Document excerpt ▸
This week, I’m going to tell you about Mary Anning, the first well-known woman paleontologist, and the one whose story inspired “She Sells Sea Shells by the Sea Shore”.
Mary was born in 1799 in Lyme Regis, England, which is a coastal town. The coast by Lyme Regis has a cliff with rocks from the Jurassic Period (around 200 million years ago).
When Mary was 15-months old she was struck by lightning and survived, leading the townspeople to think of her as a miracle child. She learned to read and write at her local school, but beyond that her education was very limited.
She lived with her parents, Richard and Molly, and older brother, Joseph. Her father made furniture and supplemented their income by going to the coast to find fossils, which he would sell to tourists. He often brought Joseph and Mary with him to find fossils along the beach. When her father died in 1810, Mary continued to hunt for fossils to provide money for her family. Together with her brother, Mary found the skeleton of an ichthyosaur on the beach. They sold it and eventually it ended up in the British Museum.
Mary would go down to the beach with her dog, Tray, and look for ammonites, belemnites, vertebrae and other fossils. She’d take them home and clean them up, and in the afternoons, she’d sell her finds by the town road.

[Dataset records]
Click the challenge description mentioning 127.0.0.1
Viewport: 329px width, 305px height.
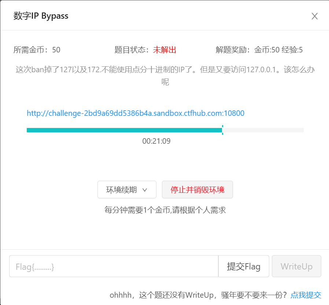coord(165,70)
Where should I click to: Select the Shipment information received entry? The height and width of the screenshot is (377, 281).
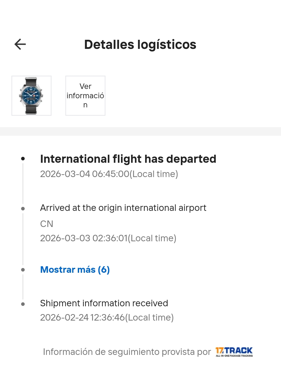[104, 303]

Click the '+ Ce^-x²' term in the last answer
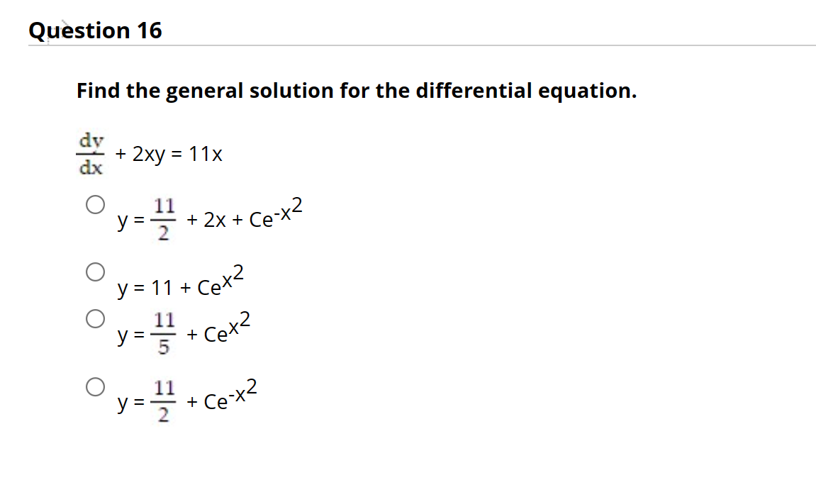(222, 395)
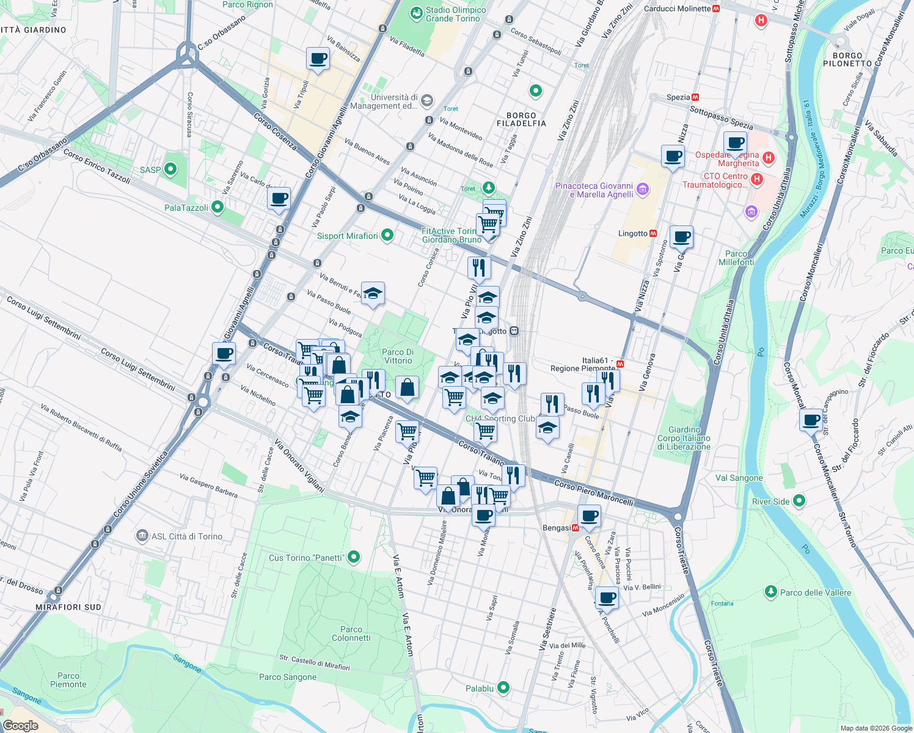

Prompt 1 ▸
In the Mary Anning text, copy the passage between "Mary was born" and "was very limited.", inclusive.
Prompt 2 ▸
Does the Mary Anning text support each statement below? For each one, answer yes or no and quote the deciding words from the text. (a) Mary was born in 1799 in Lyme Regis. (b) Mary's father earned his main living as a fisherman. (c) Mary found the ichthyosaur skeleton by herself.

Written answer 1 ▸
Mary was born in 1799 in Lyme Regis, England, which is a coastal town. The coast by Lyme Regis has a cliff with rocks from the Jurassic Period (around 200 million years ago).
When Mary was 15-months old she was struck by lightning and survived, leading the townspeople to think of her as a miracle child. She learned to read and write at her local school, but beyond that her education was very limited.

Written answer 2 ▸
(a) Yes: "Mary was born in 1799 in Lyme Regis, England"
(b) No: "Her father made furniture"
(c) No: "Together with her brother, Mary found the skeleton of an ichthyosaur on the beach."